Sunday, March 08, 2009

"Soph, You Ain't Wearin' No Underwear"

Before I begin, I just want you to know, that's not me in the picture.

I use a rectal thermometer. It makes being sick WAY more fun. That said...

What do you do when you're home and sick with a cold / mini-flu on one of the rainiest weekends in Chicago?

I mean, other than sleep a lot, drink a lot and pee a lot. 

And when I say "pee a lot," I don't mean "on someone." For a change.

Well, if you're me, you browse the internet off and on.
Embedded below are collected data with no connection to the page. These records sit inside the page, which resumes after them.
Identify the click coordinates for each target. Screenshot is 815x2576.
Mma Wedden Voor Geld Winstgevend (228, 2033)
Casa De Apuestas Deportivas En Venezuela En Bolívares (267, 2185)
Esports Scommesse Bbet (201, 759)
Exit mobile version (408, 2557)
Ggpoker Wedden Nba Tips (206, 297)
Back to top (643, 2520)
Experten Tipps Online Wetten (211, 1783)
In between coughing / hacking up a lung.

And this little "fail" video made me think to myself...

"Why don't actors get to do this on stage? 



Apparently, the Goodman Theatre's six-hour, nine-act (I'm not joking) production of Eugene O'Neill's play Strange Interlude could benefit from one of the actors, feeling really great about the scene he just played, walking to the edge of the stage, shouting, "Nailed it!" and doing that ping-pong champ's dance. 
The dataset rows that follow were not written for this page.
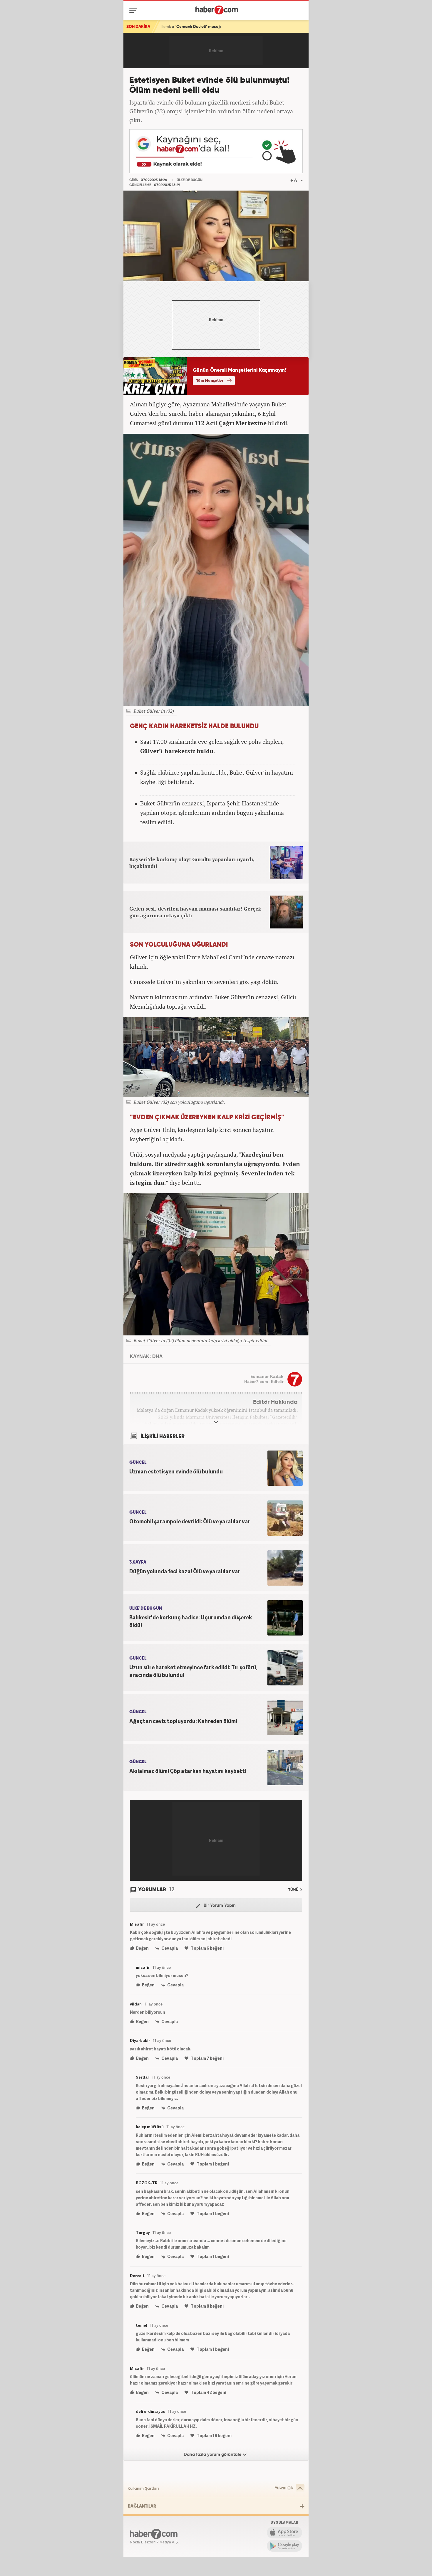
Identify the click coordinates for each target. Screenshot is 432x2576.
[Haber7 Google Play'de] (284, 2546)
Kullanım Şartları (143, 2488)
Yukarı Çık (284, 2488)
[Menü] (134, 10)
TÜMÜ (293, 1890)
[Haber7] (216, 10)
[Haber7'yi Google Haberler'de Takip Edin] (216, 151)
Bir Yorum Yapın (219, 1905)
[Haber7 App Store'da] (284, 2532)
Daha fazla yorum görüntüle (213, 2454)
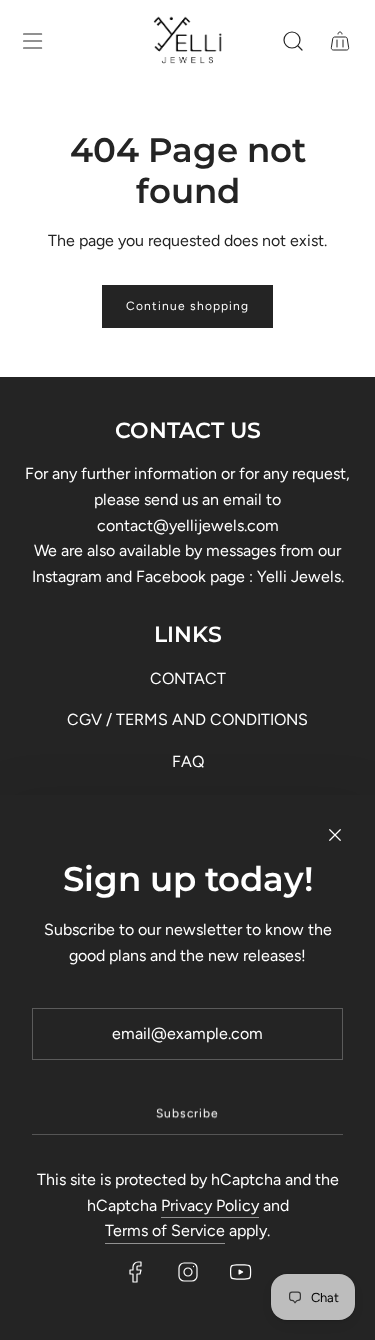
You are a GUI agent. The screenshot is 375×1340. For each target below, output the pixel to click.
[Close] (335, 835)
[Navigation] (32, 41)
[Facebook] (136, 1272)
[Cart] (339, 41)
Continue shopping (187, 306)
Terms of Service (165, 1230)
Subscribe (187, 1113)
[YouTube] (240, 1272)
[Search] (292, 41)
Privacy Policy (210, 1205)
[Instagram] (188, 1272)
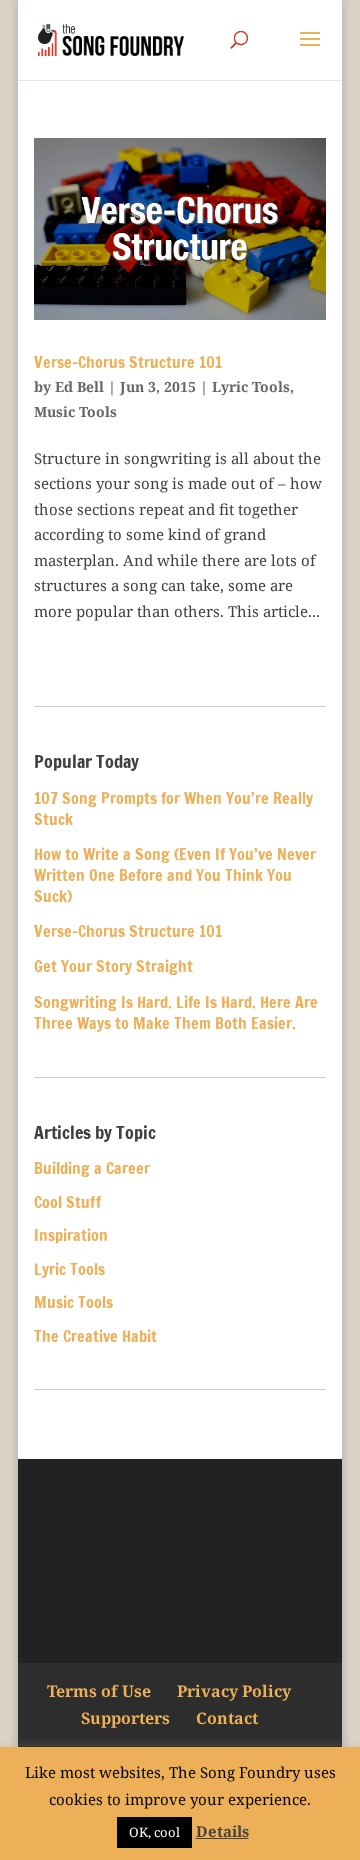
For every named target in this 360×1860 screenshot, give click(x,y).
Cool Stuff (67, 1202)
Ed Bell (79, 386)
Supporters (125, 1718)
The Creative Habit (95, 1336)
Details (222, 1831)
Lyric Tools (251, 386)
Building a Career (92, 1168)
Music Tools (75, 411)
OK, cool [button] (154, 1832)
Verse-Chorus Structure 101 (128, 362)
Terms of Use (99, 1691)
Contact (227, 1718)
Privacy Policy (234, 1691)
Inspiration (71, 1235)
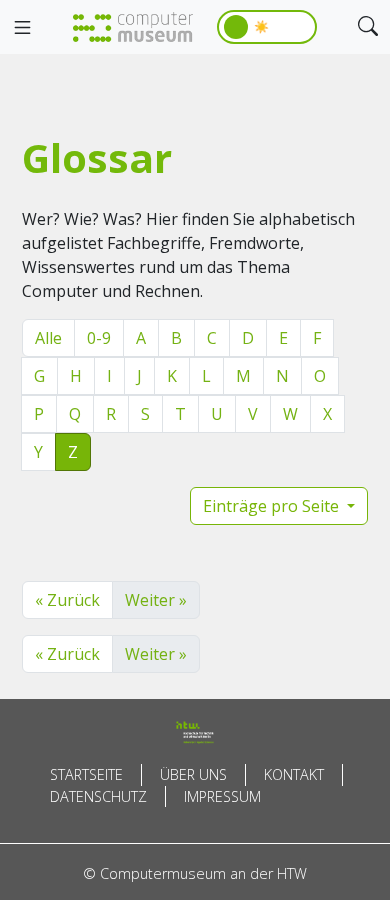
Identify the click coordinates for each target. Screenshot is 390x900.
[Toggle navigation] (22, 28)
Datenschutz (98, 796)
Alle (48, 338)
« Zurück (67, 600)
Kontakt (294, 774)
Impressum (222, 796)
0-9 (99, 338)
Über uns (193, 774)
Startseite (86, 774)
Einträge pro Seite (273, 506)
P.S. To whomever it was sitting in the balcony of the Goodman's press opening for "Strange Interlude" who shouted back to the stage...

"Why are you butchering this play, this beautiful play?"
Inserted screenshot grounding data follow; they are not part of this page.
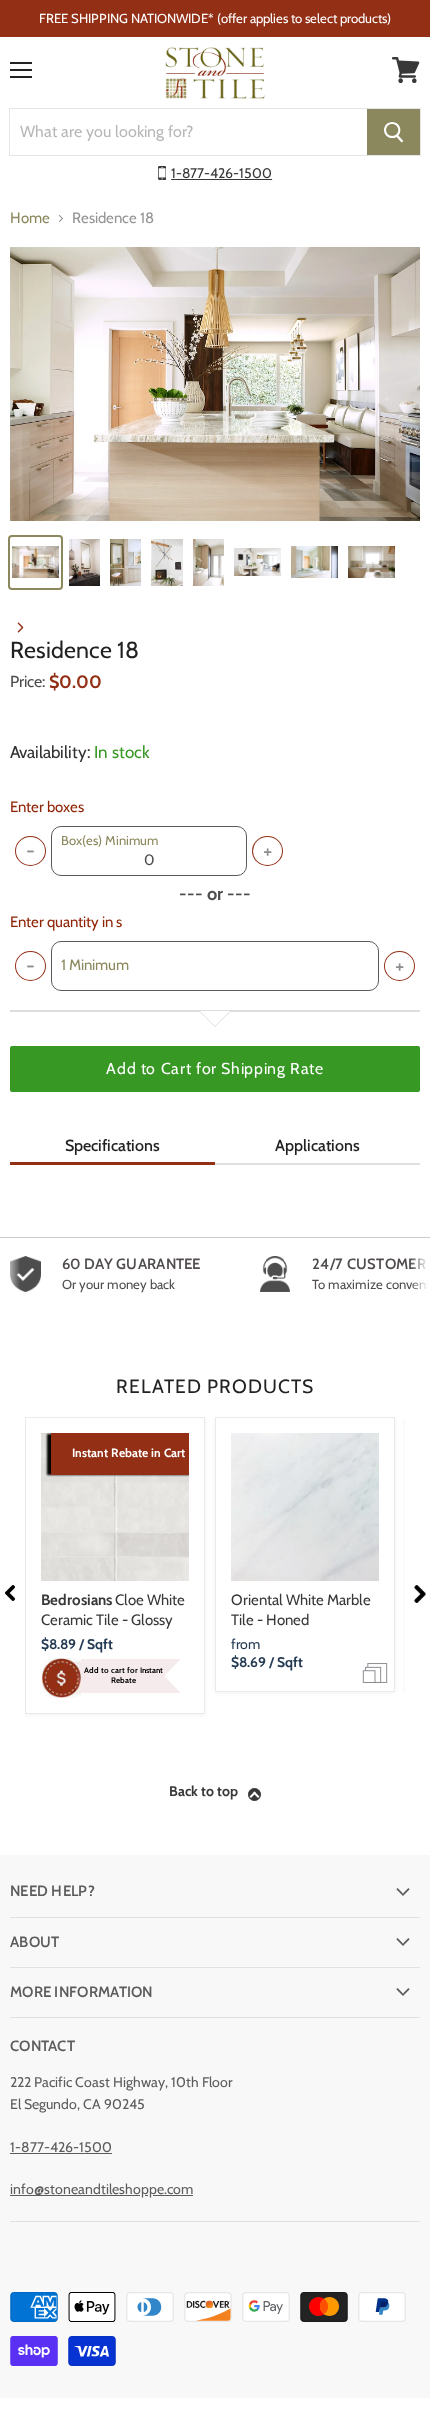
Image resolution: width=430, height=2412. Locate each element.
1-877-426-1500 (221, 173)
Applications (317, 1145)
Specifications (112, 1145)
...I wanna party with you, cowboy.

6 comments:

Prospero said...

Yikes! As I am sure you know, theatre should never be torture. I was once in a four-hour production of "The Iceman Cometh," but at least we invited our audience into the onstage bar for a sandwich at intermission. Feel better - and I do hope you're not putting that thermometer in your mouth (unless, of course, you're into that sort of thing).

yellowdoggranny said...

hope yours doesn't turn out to hang around for 5 months like mine did.

Alanda said...

feel better, honey!!
xo

Rick said...

I'm just finishing up two weeks of that hacking crap. Hope you do much better.
Ahhh Everyones a critic.

Aaron said...

Six hours of Eugene O'Neill...Stephen is ill...

Hmmmm.....connection...is...emerging...

Hmmmm.....

Java said...

Hope you feel better soon. The key, you know, is to stay home and rest.